## PAGE TEXT
------------

There is a pre-requisite to use a database: data. These data are stored according to the specification of a data model that is designed from the modeling generated from the analysis of the storage requirements. For example, a system that controls the access of employees in a company that replaces the old timecard will have data about people, times, dates, authorization, etc.
Most models of data is filled through the use of an interface system that allows the capture of input performed by manual typists/users or automatically performed by sensors or specialized equipment. But what to do when it is necessary to fill the database with simulated data? This situation is very common during validations, approvals, performance testing, exportation of the database and other situations. Unfortunately, the available databases in the market do not have adequate resources and tools to generate simulated data suitable for real data models.
Based on this scenario, this article will present some open-source alternatives to allow the generation of simulated data, also known as mass screening. The article also shows how to populate data in tables of three partial data models that in order to illustrate the needs of simulated data. To task of generate simulated data is crucial for any professional who works with developing and managing the database, since data generation is closely linked with the process of testing and approval.
This last part present two examples of simple data models that require simulated data. The models contain relationships with cardinalities 1:N and N:M and are discussed in the context o data generation.

------------

## PROBLEMS TO SOLVE
• 1. Answer these questions using the page on generating simulated data:
(a) What example system does the page give of one that holds data about people, times, dates and authorization?
(b) By what other name does the page say the generation of simulated data is known?
(c) Which relationship cardinalities do the two example data models contain?
• 2. Retype the part of the page on generating simulated data that opens with the words "There is a pre-requisite" and closes with "dates, authorization, etc.".
• 3. Decide whether each statement agrees with the page on generating simulated data. Give yes or no for each, with the deciding words of the page quoted exactly.
(a) The databases available on the market offer adequate tools for generating simulated data.
(b) Performance testing is named as a situation in which simulated data is commonly needed.
(c) The article presents proprietary alternatives for generating simulated data.
Rely solely on the page on generating simulated data when responding.

## STORED DATA

------------

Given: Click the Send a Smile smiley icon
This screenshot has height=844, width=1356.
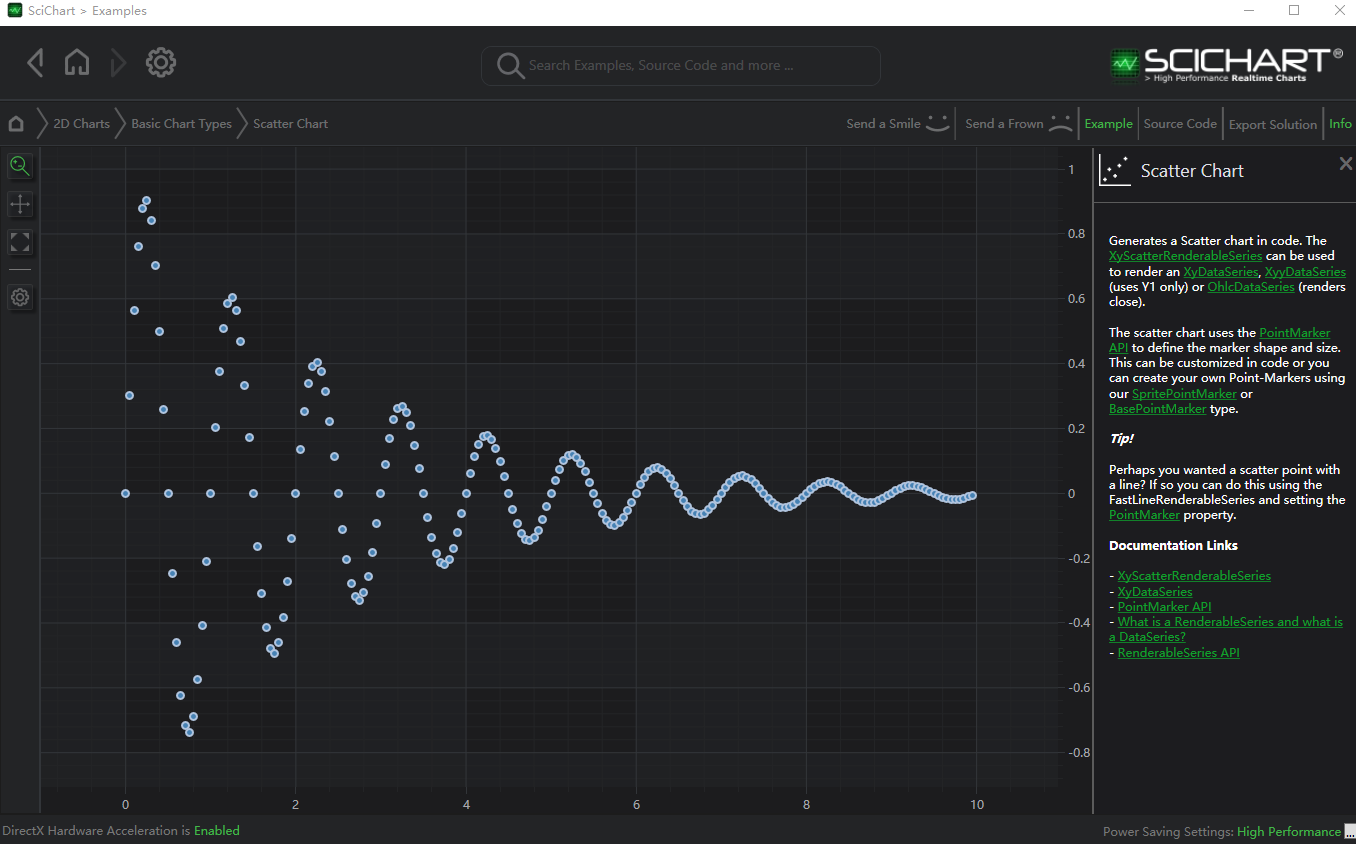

------------

## TASK SOLUTIONS
• 1.
(a) A system that controls the access of employees in a company and replaces the old timecard.
(b) Mass screening.
(c) 1:N and N:M.

• 2.
There is a pre-requisite to use a database: data. These data are stored according to the specification of a data model that is designed from the modeling generated from the analysis of the storage requirements. For example, a system that controls the access of employees in a company that replaces the old timecard will have data about people, times, dates, authorization, etc.

• 3.
(a) No: "Unfortunately, the available databases in the market do not have adequate resources and tools to generate simulated data suitable for real data models."
(b) Yes: "This situation is very common during validations, approvals, performance testing, exportation of the database and other situations."
(c) No: "this article will present some open-source alternatives to allow the generation of simulated data"